(Data records)
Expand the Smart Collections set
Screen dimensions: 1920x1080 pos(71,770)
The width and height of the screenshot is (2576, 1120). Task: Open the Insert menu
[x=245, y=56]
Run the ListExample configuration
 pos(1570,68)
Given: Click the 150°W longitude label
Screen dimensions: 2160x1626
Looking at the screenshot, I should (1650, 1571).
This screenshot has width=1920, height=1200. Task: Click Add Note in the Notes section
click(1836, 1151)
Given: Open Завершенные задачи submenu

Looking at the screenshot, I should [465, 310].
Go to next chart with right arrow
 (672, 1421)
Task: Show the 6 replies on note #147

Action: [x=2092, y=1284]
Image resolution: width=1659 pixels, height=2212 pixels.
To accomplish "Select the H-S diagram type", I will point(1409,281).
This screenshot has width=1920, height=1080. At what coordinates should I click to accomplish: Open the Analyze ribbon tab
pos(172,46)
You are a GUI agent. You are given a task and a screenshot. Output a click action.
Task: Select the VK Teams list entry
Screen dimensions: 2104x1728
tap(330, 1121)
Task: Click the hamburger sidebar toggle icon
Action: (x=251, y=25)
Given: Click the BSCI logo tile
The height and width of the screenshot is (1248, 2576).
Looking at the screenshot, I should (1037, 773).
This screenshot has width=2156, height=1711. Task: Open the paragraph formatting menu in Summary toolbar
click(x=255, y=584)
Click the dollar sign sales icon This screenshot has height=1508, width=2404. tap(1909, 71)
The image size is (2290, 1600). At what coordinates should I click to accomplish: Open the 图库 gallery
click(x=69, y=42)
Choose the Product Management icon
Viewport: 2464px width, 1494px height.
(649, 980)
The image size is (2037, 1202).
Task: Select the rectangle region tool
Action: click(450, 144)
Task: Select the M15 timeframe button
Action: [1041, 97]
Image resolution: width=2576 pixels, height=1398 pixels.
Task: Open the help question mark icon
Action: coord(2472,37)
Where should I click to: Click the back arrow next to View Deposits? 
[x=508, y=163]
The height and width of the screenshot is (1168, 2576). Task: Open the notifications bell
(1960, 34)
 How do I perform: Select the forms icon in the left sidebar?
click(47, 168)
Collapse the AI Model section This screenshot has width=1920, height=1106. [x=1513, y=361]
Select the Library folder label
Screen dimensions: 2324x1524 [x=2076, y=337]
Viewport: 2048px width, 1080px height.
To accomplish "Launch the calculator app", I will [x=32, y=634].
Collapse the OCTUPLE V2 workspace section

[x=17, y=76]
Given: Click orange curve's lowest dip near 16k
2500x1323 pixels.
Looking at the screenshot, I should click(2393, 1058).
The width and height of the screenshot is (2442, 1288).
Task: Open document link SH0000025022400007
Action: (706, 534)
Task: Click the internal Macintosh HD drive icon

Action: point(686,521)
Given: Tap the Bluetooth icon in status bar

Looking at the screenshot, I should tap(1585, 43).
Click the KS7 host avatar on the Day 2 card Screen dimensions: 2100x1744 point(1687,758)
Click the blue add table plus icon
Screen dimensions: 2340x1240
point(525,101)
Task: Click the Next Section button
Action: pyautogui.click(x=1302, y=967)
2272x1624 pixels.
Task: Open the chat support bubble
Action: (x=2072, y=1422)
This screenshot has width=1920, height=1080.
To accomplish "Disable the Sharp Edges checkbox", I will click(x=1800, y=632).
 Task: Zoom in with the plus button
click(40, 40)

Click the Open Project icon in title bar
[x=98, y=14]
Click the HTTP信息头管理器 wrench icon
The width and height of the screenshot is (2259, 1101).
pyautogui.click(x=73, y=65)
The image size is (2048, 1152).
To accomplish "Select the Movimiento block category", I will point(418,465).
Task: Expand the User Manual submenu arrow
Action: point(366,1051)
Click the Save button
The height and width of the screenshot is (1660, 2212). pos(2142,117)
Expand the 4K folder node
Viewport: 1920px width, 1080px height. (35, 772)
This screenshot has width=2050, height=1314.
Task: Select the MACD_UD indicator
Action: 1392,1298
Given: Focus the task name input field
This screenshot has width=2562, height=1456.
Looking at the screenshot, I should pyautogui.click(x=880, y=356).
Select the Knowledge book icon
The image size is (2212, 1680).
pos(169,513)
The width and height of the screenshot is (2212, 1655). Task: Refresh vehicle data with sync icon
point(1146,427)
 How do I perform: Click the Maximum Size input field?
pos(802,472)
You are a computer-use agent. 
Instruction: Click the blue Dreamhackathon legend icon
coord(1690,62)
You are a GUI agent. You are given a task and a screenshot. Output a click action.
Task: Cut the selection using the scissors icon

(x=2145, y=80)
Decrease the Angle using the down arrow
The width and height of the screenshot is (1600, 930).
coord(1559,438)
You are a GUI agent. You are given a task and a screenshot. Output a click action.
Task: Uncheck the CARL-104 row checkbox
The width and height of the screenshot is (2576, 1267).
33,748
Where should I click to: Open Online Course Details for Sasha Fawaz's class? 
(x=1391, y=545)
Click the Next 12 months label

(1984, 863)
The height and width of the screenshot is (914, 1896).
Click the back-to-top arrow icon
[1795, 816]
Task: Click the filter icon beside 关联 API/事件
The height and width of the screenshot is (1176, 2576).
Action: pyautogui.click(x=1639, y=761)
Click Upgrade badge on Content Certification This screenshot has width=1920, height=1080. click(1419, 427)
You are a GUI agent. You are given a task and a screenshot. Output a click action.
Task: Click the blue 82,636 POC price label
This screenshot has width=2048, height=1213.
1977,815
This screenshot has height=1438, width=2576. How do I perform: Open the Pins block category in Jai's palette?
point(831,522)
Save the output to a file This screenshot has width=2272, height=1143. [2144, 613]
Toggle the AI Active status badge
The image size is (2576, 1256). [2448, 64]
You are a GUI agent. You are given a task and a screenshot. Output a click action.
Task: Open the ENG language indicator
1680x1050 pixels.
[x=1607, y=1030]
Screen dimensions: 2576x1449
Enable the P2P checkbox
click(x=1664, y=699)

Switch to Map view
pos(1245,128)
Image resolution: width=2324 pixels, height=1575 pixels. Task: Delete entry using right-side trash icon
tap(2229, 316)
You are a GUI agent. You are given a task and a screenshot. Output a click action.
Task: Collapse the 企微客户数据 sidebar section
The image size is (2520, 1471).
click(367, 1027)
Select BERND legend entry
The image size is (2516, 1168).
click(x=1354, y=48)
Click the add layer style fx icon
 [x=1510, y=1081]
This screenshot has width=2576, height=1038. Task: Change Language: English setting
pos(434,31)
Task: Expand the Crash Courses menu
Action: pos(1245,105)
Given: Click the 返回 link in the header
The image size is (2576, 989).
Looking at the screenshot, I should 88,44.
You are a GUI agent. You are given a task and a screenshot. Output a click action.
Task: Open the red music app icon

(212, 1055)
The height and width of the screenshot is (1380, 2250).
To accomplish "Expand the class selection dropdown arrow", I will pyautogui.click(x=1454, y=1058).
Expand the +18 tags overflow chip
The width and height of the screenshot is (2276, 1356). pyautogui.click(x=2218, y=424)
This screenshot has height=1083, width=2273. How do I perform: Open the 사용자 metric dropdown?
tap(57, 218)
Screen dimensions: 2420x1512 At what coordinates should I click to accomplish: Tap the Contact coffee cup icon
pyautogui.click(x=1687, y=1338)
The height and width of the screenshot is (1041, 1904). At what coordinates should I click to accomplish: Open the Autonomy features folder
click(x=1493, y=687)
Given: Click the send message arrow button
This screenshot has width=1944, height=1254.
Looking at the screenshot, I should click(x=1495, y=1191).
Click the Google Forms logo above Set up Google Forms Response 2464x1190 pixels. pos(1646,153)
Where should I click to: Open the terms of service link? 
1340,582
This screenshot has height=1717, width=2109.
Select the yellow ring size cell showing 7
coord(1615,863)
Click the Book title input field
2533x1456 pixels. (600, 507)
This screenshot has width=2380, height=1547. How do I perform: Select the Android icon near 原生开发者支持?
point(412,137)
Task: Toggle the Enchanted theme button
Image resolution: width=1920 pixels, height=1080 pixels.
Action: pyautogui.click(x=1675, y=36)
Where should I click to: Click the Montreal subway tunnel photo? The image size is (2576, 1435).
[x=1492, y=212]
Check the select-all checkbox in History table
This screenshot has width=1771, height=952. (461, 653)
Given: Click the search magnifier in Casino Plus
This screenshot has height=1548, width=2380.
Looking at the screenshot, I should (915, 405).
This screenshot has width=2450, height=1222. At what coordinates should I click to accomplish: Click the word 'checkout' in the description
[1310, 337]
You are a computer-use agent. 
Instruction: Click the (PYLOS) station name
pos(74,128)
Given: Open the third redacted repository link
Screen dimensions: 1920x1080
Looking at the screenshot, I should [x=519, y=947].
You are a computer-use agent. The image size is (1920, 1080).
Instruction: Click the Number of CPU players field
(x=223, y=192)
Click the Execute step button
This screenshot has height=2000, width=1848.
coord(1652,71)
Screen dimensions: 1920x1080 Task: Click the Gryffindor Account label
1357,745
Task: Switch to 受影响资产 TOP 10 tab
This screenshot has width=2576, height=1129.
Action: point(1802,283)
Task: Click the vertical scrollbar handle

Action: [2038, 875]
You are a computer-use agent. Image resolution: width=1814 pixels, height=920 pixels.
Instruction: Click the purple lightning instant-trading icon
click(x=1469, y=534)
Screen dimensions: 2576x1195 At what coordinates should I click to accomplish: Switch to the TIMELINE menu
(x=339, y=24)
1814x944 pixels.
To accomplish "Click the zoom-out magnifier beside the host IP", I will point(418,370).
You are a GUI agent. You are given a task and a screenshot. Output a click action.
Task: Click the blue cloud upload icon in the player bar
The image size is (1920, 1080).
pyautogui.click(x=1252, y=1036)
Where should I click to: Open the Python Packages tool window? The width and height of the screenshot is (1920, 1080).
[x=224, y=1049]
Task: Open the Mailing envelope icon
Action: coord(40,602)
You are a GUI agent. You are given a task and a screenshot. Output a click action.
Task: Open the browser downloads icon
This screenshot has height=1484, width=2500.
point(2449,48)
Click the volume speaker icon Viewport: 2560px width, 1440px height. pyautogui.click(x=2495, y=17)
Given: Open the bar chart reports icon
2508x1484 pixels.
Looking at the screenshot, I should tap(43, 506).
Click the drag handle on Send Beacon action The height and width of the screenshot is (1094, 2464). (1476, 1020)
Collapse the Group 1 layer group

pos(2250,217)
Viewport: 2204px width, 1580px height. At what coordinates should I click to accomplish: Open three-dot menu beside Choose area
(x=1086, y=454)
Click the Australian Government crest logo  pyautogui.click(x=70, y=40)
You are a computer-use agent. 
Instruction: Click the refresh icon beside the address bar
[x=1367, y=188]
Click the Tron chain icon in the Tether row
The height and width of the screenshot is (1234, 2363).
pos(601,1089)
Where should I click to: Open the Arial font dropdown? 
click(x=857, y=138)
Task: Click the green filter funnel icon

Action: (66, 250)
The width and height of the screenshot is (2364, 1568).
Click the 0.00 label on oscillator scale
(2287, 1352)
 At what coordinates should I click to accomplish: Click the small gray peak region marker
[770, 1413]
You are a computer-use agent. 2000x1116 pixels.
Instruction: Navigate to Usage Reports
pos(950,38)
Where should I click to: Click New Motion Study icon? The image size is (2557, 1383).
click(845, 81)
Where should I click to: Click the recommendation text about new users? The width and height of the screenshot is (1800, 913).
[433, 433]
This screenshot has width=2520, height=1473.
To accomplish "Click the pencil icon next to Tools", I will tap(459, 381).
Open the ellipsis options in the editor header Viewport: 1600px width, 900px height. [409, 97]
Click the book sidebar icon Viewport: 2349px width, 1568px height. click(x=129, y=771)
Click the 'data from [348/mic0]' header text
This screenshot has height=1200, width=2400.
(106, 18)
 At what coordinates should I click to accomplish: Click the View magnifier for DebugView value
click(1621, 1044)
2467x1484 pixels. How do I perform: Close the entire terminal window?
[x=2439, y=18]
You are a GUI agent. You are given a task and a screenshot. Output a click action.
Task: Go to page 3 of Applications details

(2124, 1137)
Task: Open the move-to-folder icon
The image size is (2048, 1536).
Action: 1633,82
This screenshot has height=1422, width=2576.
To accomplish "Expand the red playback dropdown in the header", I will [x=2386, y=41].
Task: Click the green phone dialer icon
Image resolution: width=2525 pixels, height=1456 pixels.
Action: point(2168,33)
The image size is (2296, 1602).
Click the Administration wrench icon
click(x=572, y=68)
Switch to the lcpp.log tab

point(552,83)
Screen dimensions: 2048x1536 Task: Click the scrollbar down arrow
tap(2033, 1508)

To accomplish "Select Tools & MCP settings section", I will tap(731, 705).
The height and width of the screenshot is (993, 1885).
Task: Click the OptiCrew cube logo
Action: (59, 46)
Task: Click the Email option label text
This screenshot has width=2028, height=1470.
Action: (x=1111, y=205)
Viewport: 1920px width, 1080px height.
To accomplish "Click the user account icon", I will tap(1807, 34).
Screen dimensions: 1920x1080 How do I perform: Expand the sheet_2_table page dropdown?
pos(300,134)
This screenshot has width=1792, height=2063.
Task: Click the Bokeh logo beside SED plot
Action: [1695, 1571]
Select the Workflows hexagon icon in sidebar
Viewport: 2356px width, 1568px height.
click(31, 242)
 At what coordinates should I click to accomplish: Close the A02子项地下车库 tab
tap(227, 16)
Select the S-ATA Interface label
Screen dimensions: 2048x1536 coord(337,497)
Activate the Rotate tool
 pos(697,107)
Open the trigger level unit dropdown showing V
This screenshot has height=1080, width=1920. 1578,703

_Required work_. Please output only the lines from the first line of the entries through the line with "Click the dollar", both included, exactly as written.

_Finished task_.
Expand the Smart Collections set
Screen dimensions: 1920x1080 pos(71,770)
The width and height of the screenshot is (2576, 1120). Task: Open the Insert menu
[x=245, y=56]
Run the ListExample configuration
 pos(1570,68)
Given: Click the 150°W longitude label
Screen dimensions: 2160x1626
Looking at the screenshot, I should (1650, 1571).
This screenshot has width=1920, height=1200. Task: Click Add Note in the Notes section
click(1836, 1151)
Given: Open Завершенные задачи submenu

Looking at the screenshot, I should [465, 310].
Go to next chart with right arrow
 (672, 1421)
Task: Show the 6 replies on note #147

Action: [x=2092, y=1284]
Image resolution: width=1659 pixels, height=2212 pixels.
To accomplish "Select the H-S diagram type", I will point(1409,281).
This screenshot has width=1920, height=1080. At what coordinates should I click to accomplish: Open the Analyze ribbon tab
pos(172,46)
You are a GUI agent. You are given a task and a screenshot. Output a click action.
Task: Select the VK Teams list entry
Screen dimensions: 2104x1728
tap(330, 1121)
Task: Click the hamburger sidebar toggle icon
Action: (x=251, y=25)
Given: Click the BSCI logo tile
The height and width of the screenshot is (1248, 2576).
Looking at the screenshot, I should (1037, 773).
This screenshot has width=2156, height=1711. Task: Open the paragraph formatting menu in Summary toolbar
click(x=255, y=584)
Click the dollar sign sales icon This screenshot has height=1508, width=2404. tap(1909, 71)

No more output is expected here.